本項では、熱現象についての一般的な情報(物理原理の留意事項)といくつかの有用な定義を示します。

熱平衡

環境で熱交換をしないが温度の異なる2つのボディが接触する場合、平衡状態に達するまで熱が交換されます。この状態は、2つのボディの均一で時間に依存しない温度場で特徴付けられます。

より一般的には、システムの任意のポイントで熱流束がゼロの場合、システムは熱平衡の状態です。任意のポイントでの温度勾配がゼロで、温度場は時間および空間に無関係となります。

熱の非平衡

内部熱源を含むシステム、または外部熱源に接触しているシステムでは、熱伝達が存在します。そのようなシステムは、非平衡の状態です。

熱伝達

熱伝達は、熱交換とも呼ばれ、以下によって実現されます:

  • 熱伝導:

    このタイプの熱交換では、物質の輸送なしに、温度勾配の存在により熱伝達が特定されます。
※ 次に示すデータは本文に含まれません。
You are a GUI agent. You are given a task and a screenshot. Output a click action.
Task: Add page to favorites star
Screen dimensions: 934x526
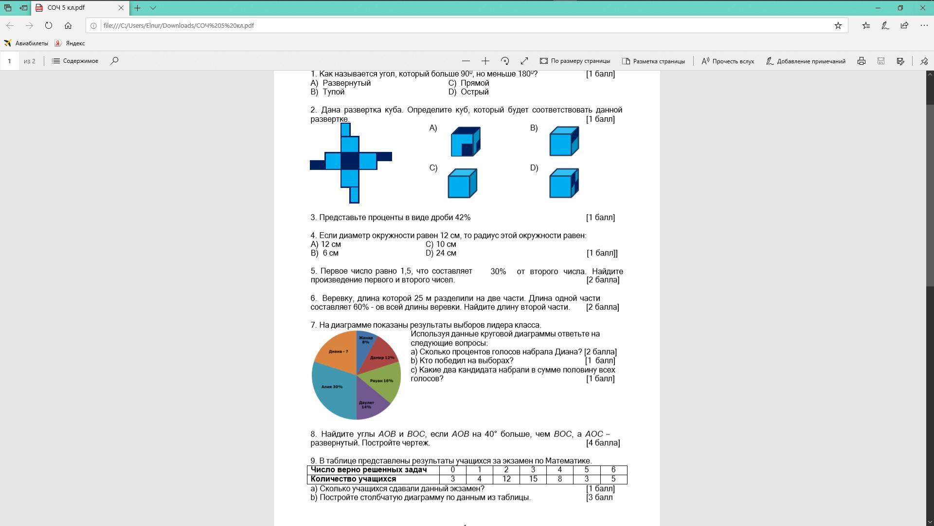pyautogui.click(x=838, y=25)
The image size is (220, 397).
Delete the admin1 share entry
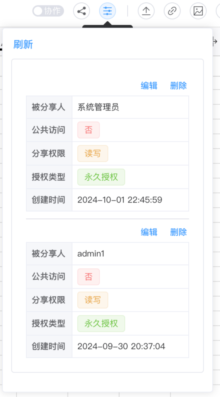tap(178, 232)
熱流束はこの勾配に沿った方向になります。ソリッドボディでは、このタイプの熱伝達のみが可能です。

  • 熱対流:

    熱対流現象は、流体と固体を分離するサーフェス上、または2つの流体の混合内の熱伝達を前提とします。巨視的な物質の輸送は、熱対流による熱伝達と関連しています。

  • 熱放射:

    加熱体は、電磁放射によりエネルギーを放出します。“熱放射”とよばれるこの現象の特殊性の1つは、真空での熱伝播が可能であることです。

さまざまな熱状態

非平衡の状態は次のように分類できます:

  • 定常熱状態:

    システムのさまざまなポイントでの温度が時間に依存せず、熱状態は“定常”です。この場合、システムのボリュームでの温度の非均一性という意味において、非平衡の状態は内部熱源によるものです。熱の定常状態において、内部熱源によって生成される熱量は、システムの外面を貫く熱流束に等しくなります。

  • 過渡熱状態:

    過渡熱状態は、最初の熱源の熱量の変化による初期定常状態または平衡状態からシステムの別の定常状態または平衡状態への発展に対応します。温度場は時間に依存します。これは、初期温度場と熱源の熱量の新しい値によって異なります。温度の時間変動は、過渡状態の際に減少します。

  • 可変熱状態:

    可変熱状態では、熱源の熱量の値は、時間に依存します。その結果、温度場は時間と空間に依存します。

過渡状態を、可変状態と混同しないでください。可変状態では、熱源の熱量の値が時間と共に変化します。